Pixel coordinate grounding data
-------------------------
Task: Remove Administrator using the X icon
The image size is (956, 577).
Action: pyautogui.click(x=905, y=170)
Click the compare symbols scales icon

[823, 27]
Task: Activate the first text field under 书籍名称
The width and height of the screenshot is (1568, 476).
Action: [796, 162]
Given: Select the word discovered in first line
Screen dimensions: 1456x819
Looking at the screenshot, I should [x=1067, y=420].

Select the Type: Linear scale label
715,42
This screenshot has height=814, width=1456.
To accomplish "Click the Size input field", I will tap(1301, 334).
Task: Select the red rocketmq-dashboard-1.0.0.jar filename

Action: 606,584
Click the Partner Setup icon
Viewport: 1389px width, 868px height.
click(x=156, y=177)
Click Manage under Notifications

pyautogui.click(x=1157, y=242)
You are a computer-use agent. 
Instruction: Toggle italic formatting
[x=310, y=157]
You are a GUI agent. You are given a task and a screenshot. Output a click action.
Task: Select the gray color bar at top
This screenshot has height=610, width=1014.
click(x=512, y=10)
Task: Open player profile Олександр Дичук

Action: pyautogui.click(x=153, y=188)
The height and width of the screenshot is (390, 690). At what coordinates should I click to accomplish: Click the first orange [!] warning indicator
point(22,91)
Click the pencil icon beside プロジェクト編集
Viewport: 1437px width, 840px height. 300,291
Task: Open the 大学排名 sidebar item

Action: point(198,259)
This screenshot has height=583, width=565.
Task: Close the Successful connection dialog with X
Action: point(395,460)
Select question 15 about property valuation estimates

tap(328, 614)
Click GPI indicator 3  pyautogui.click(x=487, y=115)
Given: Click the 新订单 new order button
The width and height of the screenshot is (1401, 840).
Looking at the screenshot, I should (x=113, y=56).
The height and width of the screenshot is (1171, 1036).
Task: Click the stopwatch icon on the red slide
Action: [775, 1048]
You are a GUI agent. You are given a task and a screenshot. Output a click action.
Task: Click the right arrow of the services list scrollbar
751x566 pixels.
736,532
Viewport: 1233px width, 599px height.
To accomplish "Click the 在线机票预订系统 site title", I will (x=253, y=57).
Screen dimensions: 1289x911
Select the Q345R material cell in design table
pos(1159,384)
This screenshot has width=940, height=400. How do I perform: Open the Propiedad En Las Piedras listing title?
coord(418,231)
-------------------------
## [WHAT THE TASK REQUIRES]
Write the data above out again in full, with every word as given.

## [YOUR RESPONSE]
Task: Remove Administrator using the X icon
The image size is (956, 577).
Action: pyautogui.click(x=905, y=170)
Click the compare symbols scales icon

[823, 27]
Task: Activate the first text field under 书籍名称
The width and height of the screenshot is (1568, 476).
Action: [796, 162]
Given: Select the word discovered in first line
Screen dimensions: 1456x819
Looking at the screenshot, I should [x=1067, y=420].

Select the Type: Linear scale label
715,42
This screenshot has height=814, width=1456.
To accomplish "Click the Size input field", I will tap(1301, 334).
Task: Select the red rocketmq-dashboard-1.0.0.jar filename

Action: 606,584
Click the Partner Setup icon
Viewport: 1389px width, 868px height.
click(x=156, y=177)
Click Manage under Notifications

pyautogui.click(x=1157, y=242)
You are a computer-use agent. 
Instruction: Toggle italic formatting
[x=310, y=157]
You are a GUI agent. You are given a task and a screenshot. Output a click action.
Task: Select the gray color bar at top
This screenshot has height=610, width=1014.
click(x=512, y=10)
Task: Open player profile Олександр Дичук

Action: pyautogui.click(x=153, y=188)
The height and width of the screenshot is (390, 690). At what coordinates should I click to accomplish: Click the first orange [!] warning indicator
point(22,91)
Click the pencil icon beside プロジェクト編集
Viewport: 1437px width, 840px height. 300,291
Task: Open the 大学排名 sidebar item

Action: point(198,259)
This screenshot has height=583, width=565.
Task: Close the Successful connection dialog with X
Action: point(395,460)
Select question 15 about property valuation estimates

tap(328, 614)
Click GPI indicator 3  pyautogui.click(x=487, y=115)
Given: Click the 新订单 new order button
The width and height of the screenshot is (1401, 840).
Looking at the screenshot, I should (x=113, y=56).
The height and width of the screenshot is (1171, 1036).
Task: Click the stopwatch icon on the red slide
Action: [775, 1048]
You are a GUI agent. You are given a task and a screenshot. Output a click action.
Task: Click the right arrow of the services list scrollbar
751x566 pixels.
736,532
Viewport: 1233px width, 599px height.
To accomplish "Click the 在线机票预订系统 site title", I will (x=253, y=57).
Screen dimensions: 1289x911
Select the Q345R material cell in design table
pos(1159,384)
This screenshot has width=940, height=400. How do I perform: Open the Propiedad En Las Piedras listing title?
coord(418,231)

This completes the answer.